Les consignes
(a) Répondez à ces questions sur le texte consacré au débat scolaire :
(i) Selon le texte, par quel espace passe désormais la prétention à la validité, y compris en sciences ?
(ii) À quel auteur le texte rattache-t-il la notion de « face » ?
(iii) Quelle expression le texte attribue-t-il à Freud ?
(b) Poursuivez le texte sur le sens anthropologique du débat scolaire à partir de sa dernière phrase.

Texte source
+ + + +

Il tente de réduire le déficit de sens sociétal
et scolaire : celui du lien social et politique dans une société
individualiste qui a perdu l'utopie des « grands récits »
(Lyiotard), le repère d'une transcendance à la fois antérieure, extérieure
et supérieure aux individus, et dans laquelle la prétention à la validité
passe désormais, y compris en sciences, par l'espace de la discussion
pour construire un monde commun.
Si l'école tente aujourd'hui de didactiser le débat,
d'en faire un objet culturel à transmettre et s'approprier, si une société
juge que le débat doit être appris par les enfants parce qu'il est nécessaire
au monde de demain, c'est qu'il y a des enjeux anthropologiques en question
pour la condition humaine et son avenir.
LE SENS
ANTHROPOLOGIQUE DU DEBAT SCOLAIRE
- Discuter en classe, c'est un certain rapport
à l'autre, sur le mode de l'interaction. Interaction entre personnes,
implicitement ou explicitement prises au niveau psychologique dans
les affects projectifs de sympathie ou de rejet de leur inconscient,
dans des stratégies plus ou moins volontaires de domination ou de séduction,
où la « face » (Goffman) de chacun est exposée et négociée,
et qui engage au niveau éthique des valeurs, par exemple le respect
du « visage » (Lévinas) de l'autre, ou la tolérance à l'altérité
des personnalités et des visions du monde. Education de soi, éducation
de « soi comme un autre » (Ricoeur), éducation à l'autre,
à son « étrange étrangeté » (Freud).

+ + + +

Matériel fourni
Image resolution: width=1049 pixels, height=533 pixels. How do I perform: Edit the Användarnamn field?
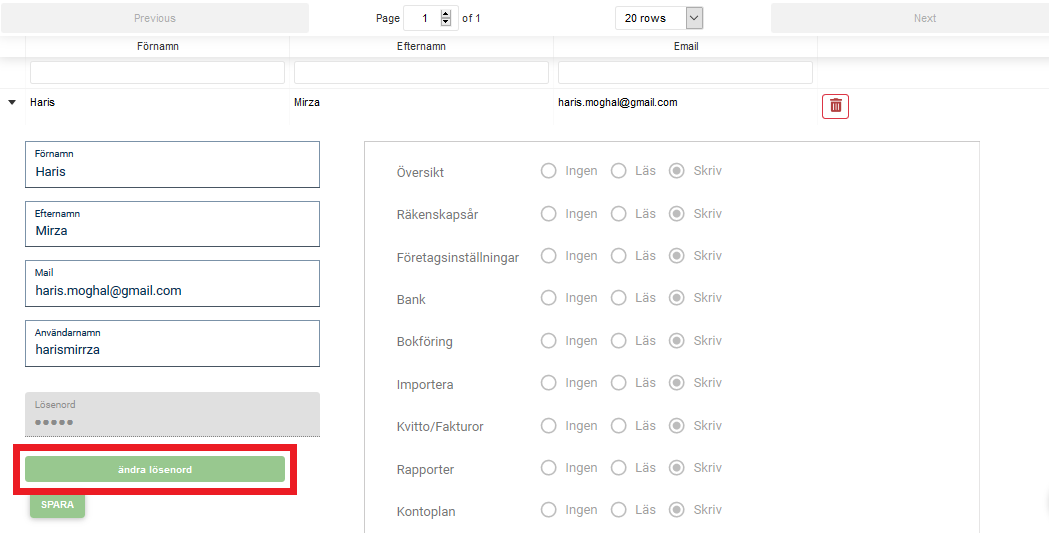pos(172,350)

+ + + +

Réponses aux consignes
(a)
(i) Par l'espace de la discussion.
(ii) À Goffman.
(iii) « étrange étrangeté ».

(b)
- C'est même une interaction plurielle, qui
concerne plusieurs personnes à la fois, et non une relation duelle,
un « dialogue » à deux, même si chacun s'adresse souvent
à une personne précise. La discussion se fait en groupe, et la parole
tourne, multipliant pour chacun les interlocuteurs potentiels, amenant
plusieurs personnes à intervenir. Discuter est une modalité psychosociologique
et sociale du « vivre ensemble » selon un certain mode
relationnel, interactif et groupal, le travail en groupe.
- Cette interaction est de nature verbale,
à base d'échanges en langue naturelle (pour les élèves le français),
plus globalement langagier, incluant dans cette transaction orale le
sujet de l'énonciation en situation pragmatique, avec le para verbal
de l'intonation par exemple, ou le corporel des gestes et mimiques (le
non segmentaire comme disent les linguistes). Type d'interlocution qui
engage les règles de la langue, mais plus généralement celles de la
communication, telles que dégagées par exemple dans l'analyse conversationnelle,
avec tours de parole et « texte polygéré ».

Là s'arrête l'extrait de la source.